● **Exercise goal**: Write out every line exactly, from the first line of the records below through the line that contains "Task: Click the Preamble".

[Stored data entries]
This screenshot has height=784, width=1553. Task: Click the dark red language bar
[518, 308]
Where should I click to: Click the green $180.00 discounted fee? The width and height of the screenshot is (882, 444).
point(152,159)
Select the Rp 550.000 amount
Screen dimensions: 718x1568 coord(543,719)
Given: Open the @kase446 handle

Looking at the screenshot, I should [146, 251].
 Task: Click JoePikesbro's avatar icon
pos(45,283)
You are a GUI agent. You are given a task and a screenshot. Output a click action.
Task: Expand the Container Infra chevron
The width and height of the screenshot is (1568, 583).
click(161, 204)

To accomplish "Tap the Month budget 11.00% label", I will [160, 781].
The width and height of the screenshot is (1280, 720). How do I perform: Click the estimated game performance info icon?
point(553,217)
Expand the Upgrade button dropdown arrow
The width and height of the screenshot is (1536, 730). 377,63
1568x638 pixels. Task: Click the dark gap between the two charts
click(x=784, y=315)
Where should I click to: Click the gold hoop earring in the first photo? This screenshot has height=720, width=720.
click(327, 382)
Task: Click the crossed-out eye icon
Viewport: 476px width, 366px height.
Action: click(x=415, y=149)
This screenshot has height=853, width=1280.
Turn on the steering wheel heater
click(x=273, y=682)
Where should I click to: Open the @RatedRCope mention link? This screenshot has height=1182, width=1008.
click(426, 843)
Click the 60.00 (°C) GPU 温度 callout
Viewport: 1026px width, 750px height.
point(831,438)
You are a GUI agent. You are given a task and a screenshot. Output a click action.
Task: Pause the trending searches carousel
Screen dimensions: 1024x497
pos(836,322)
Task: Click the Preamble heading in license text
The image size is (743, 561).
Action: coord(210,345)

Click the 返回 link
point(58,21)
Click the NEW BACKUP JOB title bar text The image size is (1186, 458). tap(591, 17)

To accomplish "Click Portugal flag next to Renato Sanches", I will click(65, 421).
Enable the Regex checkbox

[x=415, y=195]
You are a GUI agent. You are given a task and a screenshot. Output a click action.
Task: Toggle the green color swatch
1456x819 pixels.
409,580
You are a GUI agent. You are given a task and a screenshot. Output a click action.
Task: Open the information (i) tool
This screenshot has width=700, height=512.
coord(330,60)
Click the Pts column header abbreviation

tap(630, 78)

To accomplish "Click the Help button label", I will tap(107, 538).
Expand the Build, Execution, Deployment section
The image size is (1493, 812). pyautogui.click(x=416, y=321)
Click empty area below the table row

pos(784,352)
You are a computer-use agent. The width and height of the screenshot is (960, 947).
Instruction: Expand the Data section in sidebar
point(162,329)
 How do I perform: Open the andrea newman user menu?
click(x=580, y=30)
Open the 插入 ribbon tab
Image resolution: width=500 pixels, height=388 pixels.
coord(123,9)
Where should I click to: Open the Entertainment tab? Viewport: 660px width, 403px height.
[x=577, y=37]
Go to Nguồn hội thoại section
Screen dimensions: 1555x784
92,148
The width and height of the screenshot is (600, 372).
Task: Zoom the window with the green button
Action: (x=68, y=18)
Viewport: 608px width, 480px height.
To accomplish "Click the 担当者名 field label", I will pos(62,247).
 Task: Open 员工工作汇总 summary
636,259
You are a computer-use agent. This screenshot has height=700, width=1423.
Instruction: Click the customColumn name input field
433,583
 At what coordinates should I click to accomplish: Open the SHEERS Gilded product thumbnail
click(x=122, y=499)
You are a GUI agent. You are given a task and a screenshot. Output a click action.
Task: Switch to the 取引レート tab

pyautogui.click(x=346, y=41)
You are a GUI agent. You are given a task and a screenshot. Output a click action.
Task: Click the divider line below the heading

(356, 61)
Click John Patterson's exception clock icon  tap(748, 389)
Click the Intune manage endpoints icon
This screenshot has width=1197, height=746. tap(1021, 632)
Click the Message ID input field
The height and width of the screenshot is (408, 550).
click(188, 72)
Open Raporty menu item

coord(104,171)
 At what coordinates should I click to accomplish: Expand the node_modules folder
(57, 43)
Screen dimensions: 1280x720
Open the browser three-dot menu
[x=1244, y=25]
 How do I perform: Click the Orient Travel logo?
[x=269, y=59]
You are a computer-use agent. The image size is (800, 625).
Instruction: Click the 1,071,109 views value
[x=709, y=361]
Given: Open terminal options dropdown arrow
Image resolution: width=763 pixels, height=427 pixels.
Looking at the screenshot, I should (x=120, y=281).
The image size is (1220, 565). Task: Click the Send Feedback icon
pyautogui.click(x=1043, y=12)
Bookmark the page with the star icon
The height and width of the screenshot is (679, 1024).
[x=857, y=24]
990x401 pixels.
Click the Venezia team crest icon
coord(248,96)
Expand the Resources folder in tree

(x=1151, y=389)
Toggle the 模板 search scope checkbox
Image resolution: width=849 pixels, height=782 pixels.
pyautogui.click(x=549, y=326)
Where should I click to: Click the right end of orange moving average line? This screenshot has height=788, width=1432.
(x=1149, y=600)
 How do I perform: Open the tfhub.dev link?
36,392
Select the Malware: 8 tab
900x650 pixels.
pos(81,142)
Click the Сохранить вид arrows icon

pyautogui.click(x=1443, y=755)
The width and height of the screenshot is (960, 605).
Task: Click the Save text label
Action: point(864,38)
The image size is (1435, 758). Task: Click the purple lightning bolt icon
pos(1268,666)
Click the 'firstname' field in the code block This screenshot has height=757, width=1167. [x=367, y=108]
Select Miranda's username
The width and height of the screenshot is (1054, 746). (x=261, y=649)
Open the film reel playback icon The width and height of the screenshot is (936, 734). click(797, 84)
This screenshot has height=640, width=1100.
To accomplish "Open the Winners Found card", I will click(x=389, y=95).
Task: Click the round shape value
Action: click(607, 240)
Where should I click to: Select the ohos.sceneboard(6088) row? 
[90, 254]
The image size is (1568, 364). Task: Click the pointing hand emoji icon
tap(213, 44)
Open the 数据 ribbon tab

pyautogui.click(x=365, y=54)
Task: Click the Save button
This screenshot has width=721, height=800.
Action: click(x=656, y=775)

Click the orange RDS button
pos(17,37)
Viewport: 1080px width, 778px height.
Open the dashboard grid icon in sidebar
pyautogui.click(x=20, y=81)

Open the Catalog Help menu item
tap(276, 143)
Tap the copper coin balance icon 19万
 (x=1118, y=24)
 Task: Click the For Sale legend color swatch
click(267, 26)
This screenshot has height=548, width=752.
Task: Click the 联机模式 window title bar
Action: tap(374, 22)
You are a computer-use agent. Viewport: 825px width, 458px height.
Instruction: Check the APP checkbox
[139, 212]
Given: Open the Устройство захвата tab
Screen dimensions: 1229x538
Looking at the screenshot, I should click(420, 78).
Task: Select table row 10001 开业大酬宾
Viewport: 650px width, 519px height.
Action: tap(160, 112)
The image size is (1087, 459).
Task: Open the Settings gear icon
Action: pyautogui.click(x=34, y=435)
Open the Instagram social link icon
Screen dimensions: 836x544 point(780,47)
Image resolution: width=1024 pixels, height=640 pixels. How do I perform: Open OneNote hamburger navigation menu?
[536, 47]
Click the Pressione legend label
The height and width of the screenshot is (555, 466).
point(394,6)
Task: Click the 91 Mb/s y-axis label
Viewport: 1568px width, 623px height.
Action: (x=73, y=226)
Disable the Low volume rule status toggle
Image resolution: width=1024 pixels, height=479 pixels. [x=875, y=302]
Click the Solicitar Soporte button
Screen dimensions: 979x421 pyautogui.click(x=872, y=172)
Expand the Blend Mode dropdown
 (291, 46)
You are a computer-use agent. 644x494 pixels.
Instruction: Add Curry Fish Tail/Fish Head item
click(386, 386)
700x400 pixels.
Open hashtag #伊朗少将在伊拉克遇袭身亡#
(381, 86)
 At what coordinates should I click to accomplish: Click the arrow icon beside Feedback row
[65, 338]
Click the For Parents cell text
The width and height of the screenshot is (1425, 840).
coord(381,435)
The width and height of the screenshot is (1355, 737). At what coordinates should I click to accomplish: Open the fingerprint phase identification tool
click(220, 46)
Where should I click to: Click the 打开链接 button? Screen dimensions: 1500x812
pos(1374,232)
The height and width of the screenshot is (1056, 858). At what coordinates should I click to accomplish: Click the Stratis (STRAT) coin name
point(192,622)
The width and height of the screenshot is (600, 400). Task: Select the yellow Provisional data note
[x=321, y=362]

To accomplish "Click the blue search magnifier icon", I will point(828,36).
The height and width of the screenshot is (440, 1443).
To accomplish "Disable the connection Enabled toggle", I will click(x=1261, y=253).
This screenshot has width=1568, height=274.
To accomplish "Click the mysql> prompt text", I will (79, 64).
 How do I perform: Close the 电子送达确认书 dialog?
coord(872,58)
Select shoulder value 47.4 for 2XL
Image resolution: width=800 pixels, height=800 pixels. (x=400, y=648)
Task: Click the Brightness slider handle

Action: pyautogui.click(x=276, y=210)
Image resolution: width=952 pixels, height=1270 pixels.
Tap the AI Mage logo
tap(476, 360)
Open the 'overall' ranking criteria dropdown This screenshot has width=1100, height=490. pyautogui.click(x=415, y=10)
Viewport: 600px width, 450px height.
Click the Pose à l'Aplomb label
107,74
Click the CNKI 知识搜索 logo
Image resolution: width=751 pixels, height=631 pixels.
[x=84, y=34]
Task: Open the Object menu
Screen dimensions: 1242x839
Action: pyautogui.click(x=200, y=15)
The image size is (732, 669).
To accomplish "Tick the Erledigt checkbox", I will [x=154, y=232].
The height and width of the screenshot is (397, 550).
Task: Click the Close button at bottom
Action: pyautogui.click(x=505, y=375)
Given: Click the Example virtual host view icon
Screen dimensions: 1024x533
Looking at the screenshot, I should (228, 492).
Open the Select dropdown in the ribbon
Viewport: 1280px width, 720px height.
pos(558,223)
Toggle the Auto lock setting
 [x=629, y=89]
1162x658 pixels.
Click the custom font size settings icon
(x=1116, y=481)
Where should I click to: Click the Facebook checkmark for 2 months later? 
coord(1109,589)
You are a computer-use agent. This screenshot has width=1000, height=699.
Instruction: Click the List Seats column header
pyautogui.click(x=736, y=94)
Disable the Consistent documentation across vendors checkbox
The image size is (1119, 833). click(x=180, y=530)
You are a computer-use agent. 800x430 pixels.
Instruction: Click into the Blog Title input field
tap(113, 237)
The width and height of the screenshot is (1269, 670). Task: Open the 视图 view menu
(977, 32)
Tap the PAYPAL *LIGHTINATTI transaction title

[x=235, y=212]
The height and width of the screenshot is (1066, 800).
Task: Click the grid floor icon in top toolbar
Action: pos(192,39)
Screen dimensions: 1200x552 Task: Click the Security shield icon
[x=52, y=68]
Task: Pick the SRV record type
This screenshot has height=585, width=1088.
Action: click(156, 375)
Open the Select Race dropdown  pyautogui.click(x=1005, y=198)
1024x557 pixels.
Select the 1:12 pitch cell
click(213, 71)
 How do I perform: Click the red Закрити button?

● **Answer box**:
This screenshot has height=784, width=1553. Task: Click the dark red language bar
[518, 308]
Where should I click to: Click the green $180.00 discounted fee? The width and height of the screenshot is (882, 444).
point(152,159)
Select the Rp 550.000 amount
Screen dimensions: 718x1568 coord(543,719)
Given: Open the @kase446 handle

Looking at the screenshot, I should [146, 251].
 Task: Click JoePikesbro's avatar icon
pos(45,283)
You are a GUI agent. You are given a task and a screenshot. Output a click action.
Task: Expand the Container Infra chevron
The width and height of the screenshot is (1568, 583).
click(161, 204)

To accomplish "Tap the Month budget 11.00% label", I will [160, 781].
The width and height of the screenshot is (1280, 720). How do I perform: Click the estimated game performance info icon?
point(553,217)
Expand the Upgrade button dropdown arrow
The width and height of the screenshot is (1536, 730). 377,63
1568x638 pixels. Task: Click the dark gap between the two charts
click(x=784, y=315)
Where should I click to: Click the gold hoop earring in the first photo? This screenshot has height=720, width=720.
click(327, 382)
Task: Click the crossed-out eye icon
Viewport: 476px width, 366px height.
Action: click(x=415, y=149)
This screenshot has height=853, width=1280.
Turn on the steering wheel heater
click(x=273, y=682)
Where should I click to: Open the @RatedRCope mention link? This screenshot has height=1182, width=1008.
click(426, 843)
Click the 60.00 (°C) GPU 温度 callout
Viewport: 1026px width, 750px height.
point(831,438)
You are a GUI agent. You are given a task and a screenshot. Output a click action.
Task: Pause the trending searches carousel
Screen dimensions: 1024x497
pos(836,322)
Task: Click the Preamble heading in license text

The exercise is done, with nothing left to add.